Sounds like something out of a Dracula movie. On Tuesday, I went in for the Earl
Schieb $99.95 standard core needle biopsy and discovered that my blood is stuck on stupid. After abstaining from Coumadin blood thinner for a week, my INR had only sunk down to 1.5. The cuttoff for this is 1.3 so I opted to go back yesterday afternoon and do the transjugular version.
While the doctor said it’s much safer, I have to wonder how stuffing a soda pop straw all the way from the neck to the liver and sticking in something that looks like my TR-6 speedometer cable with a needle on the end of it is somehow advisable. In the interest of killing this bug, I’d probably do even more.
After waking up, they made me stay for another three hours. Cupcake and I arrived home about 2000 hrs local PDT. This morning, I had to get up early for a radio show on SVR with the Hadit.com crew.
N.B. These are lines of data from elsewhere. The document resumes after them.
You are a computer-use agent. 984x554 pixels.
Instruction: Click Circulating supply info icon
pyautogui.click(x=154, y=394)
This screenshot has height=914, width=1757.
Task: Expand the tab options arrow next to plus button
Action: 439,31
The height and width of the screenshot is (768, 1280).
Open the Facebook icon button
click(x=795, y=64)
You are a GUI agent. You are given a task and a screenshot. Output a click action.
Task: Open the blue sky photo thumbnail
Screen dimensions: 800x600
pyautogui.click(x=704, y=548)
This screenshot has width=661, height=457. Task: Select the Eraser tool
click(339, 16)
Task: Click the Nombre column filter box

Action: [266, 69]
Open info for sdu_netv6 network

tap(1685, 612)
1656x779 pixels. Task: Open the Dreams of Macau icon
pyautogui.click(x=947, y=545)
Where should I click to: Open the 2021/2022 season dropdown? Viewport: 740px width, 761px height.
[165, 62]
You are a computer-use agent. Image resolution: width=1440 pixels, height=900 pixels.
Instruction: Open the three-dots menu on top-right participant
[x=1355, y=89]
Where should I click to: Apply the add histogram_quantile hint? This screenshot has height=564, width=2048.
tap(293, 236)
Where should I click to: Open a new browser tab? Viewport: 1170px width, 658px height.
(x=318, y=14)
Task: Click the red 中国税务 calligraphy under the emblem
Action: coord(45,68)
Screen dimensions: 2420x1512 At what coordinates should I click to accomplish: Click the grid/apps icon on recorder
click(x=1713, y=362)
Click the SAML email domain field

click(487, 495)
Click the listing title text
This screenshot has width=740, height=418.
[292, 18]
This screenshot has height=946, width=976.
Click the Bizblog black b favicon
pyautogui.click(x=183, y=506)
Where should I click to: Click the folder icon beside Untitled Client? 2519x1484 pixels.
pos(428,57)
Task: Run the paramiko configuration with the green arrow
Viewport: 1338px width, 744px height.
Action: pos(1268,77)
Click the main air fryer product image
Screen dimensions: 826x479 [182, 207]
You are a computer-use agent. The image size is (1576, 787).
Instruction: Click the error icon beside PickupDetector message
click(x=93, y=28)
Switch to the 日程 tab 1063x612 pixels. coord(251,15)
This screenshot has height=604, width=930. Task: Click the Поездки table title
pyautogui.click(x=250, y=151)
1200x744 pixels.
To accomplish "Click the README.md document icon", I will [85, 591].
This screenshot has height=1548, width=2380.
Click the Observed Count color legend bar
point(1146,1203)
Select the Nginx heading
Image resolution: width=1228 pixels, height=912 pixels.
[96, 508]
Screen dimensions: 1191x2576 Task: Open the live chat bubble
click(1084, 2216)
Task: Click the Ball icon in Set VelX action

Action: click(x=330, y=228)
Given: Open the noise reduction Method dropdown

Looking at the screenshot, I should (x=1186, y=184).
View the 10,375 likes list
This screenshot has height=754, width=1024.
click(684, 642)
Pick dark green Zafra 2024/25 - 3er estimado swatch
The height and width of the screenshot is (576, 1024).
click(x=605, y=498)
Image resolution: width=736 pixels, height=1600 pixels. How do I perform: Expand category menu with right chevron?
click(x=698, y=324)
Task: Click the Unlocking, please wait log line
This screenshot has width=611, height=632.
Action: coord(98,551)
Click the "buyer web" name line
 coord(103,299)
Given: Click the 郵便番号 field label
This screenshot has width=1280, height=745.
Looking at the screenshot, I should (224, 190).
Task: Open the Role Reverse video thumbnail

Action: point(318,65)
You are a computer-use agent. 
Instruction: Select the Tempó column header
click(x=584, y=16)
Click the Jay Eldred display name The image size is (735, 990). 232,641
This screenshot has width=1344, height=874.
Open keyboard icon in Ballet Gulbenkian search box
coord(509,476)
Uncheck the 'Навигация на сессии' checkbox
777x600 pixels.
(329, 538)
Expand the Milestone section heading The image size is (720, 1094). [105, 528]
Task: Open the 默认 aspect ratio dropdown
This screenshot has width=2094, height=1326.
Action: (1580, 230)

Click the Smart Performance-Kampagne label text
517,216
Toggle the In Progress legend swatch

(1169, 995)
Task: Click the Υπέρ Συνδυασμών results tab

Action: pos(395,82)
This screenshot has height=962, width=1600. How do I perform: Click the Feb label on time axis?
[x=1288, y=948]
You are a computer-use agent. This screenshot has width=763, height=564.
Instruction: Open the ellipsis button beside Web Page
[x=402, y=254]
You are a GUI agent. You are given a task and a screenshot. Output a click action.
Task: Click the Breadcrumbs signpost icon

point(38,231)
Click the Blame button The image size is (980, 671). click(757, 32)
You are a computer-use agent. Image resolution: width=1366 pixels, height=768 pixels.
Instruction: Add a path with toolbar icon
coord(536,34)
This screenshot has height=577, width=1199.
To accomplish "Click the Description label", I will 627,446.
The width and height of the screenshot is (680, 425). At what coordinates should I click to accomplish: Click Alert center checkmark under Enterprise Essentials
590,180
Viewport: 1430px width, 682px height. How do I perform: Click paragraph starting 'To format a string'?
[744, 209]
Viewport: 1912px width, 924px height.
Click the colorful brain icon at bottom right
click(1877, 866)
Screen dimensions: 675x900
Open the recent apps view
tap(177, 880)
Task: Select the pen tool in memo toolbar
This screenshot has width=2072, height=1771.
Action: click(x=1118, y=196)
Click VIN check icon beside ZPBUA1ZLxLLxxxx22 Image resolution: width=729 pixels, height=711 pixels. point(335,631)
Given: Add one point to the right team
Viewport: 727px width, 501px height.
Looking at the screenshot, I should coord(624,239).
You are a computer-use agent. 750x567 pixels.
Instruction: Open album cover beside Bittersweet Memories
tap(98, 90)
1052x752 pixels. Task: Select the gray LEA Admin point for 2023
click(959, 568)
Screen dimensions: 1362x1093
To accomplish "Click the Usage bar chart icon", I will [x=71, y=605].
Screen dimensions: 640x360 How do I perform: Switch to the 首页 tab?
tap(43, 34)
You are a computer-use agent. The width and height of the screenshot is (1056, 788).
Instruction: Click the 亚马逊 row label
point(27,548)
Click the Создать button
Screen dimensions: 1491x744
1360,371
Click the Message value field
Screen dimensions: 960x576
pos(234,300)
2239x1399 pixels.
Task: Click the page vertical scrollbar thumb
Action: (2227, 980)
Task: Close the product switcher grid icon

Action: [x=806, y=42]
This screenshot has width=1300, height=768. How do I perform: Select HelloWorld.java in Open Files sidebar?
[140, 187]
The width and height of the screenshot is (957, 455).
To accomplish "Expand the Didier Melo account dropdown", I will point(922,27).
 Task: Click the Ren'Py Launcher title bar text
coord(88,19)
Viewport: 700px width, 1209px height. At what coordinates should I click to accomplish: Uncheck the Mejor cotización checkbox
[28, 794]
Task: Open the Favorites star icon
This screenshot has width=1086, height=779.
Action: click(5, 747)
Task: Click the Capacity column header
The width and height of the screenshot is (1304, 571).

About 1.1 seconds after I woke, my neck informed me about the recent medical procedure.
How many of you remember Jolt Cola? I believe it came out in the early 80s. I had a girlfriend that could (and did) chung an ice-cold one every morning when she got up before even starting the coffee. That’s the 120 volt jolt my body delivered when I awoke. I can safely say I’m going to be turning my whole body around when someone asks me a question today. To add insult, they suggest I not eat anything to kill the pain so that it won’t mask any symptoms of liver leakage.
I will agree with the doctor that this may be safer under my circumstances, but the hole in the side wasn’t this obnoxious back in 2007.
I had occasion to talk to a fellow hepper named Diane Cauchi who had the identical same procedure several weeks ago. This was the first I had heard of it. I bemoaned the fact that they weren’t offering it to me. I got my wish. I feel like Lurch from the Addams Family with an electrode sticking out of my neck.